2. Food as an Olfactory Nightmare
No one would ever mind that you eat microwave popcorn as long as they don’t have to smell it every day at 4pm. They will continue to not mind when you ignore their requests to stop making it when they do enough on-line research to find out that yellow stuff that passes for flavoring may as well be known as “Ebola butter.”
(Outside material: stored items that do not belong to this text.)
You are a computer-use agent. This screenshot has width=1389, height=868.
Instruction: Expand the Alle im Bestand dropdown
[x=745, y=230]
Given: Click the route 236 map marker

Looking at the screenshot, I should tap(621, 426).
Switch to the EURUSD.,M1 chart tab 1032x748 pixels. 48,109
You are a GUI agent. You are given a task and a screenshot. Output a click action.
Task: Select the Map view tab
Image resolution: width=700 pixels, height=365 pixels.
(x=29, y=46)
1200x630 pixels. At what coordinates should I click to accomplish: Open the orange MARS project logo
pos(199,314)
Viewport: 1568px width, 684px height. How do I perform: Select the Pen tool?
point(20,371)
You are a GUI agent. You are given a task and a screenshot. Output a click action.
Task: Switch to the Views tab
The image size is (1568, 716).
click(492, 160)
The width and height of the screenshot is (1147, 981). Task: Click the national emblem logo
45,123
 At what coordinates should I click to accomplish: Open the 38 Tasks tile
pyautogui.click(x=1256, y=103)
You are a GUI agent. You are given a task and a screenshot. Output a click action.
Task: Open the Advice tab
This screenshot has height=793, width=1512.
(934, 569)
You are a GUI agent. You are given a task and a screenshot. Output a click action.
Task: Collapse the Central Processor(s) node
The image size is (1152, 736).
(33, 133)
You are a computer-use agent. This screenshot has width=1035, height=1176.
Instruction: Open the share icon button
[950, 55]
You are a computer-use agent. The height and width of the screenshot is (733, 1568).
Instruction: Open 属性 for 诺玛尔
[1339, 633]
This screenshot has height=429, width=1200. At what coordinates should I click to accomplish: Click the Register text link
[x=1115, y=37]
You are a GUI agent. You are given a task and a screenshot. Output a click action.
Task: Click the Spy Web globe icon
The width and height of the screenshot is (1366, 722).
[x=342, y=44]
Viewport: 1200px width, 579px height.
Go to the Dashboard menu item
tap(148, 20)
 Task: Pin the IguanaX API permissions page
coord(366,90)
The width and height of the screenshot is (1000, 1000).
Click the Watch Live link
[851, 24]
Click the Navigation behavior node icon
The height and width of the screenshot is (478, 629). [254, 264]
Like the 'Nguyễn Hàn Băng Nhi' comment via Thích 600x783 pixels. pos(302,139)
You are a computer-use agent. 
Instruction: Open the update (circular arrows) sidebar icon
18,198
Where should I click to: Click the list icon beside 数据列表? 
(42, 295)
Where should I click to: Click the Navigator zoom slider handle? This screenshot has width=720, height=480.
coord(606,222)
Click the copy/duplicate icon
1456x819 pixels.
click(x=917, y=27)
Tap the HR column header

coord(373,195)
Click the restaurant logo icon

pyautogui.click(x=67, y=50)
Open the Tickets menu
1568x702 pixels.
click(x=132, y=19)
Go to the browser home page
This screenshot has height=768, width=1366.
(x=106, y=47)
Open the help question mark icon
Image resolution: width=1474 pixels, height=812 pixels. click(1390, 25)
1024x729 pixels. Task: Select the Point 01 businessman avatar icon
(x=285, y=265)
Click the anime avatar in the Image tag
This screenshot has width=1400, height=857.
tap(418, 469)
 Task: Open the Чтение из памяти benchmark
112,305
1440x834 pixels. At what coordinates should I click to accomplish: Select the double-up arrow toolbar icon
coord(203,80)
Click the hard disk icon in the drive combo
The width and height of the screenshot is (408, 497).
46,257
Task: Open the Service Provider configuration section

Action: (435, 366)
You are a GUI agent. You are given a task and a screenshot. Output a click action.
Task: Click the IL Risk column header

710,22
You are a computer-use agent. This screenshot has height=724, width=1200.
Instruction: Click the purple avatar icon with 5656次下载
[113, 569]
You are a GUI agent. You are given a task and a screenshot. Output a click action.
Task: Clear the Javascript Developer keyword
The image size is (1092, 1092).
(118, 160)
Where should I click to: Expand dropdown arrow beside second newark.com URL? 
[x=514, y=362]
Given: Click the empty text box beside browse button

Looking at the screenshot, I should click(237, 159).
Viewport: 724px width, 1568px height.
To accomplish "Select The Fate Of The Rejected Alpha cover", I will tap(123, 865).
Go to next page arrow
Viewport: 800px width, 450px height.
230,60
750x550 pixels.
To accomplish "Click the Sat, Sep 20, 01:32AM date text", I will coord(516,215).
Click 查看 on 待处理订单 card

3. Divide and Conquer: Or Hallway Meetings Are for Dummies
Yes, it’s lucky you bumped into Traci, especially since you have been avoiding her all week and just had a vague flicker of cognizance regarding the question you’ve been meaning to ask her since Monday. But be aware that some of your colleagues might just be working in cubes lining the hallway as hanging them from meat-hooks was not an option, and even more importantly, some of them just realized those cheese-steak sliders weren’t the best possible idea for lunch and you and Traci are hindering their ability to confirm this assumption sooner rather than later by debating how to strategize in front of the door to the crapper.
“Writing” in Text Speak
It wasn’t even cool way back in the previous century when Sinead O’Connor proclaimed, “Nothing compares 2U.” So, we ask you this: If a chick who was bald by choice, and who had with Prince as her lyricist can’t make it seem hip, what are the odds, REALLY, for the rest of us? Just the thought that you probably don’t think that analogy is GR8 is making us LOL already, BTW.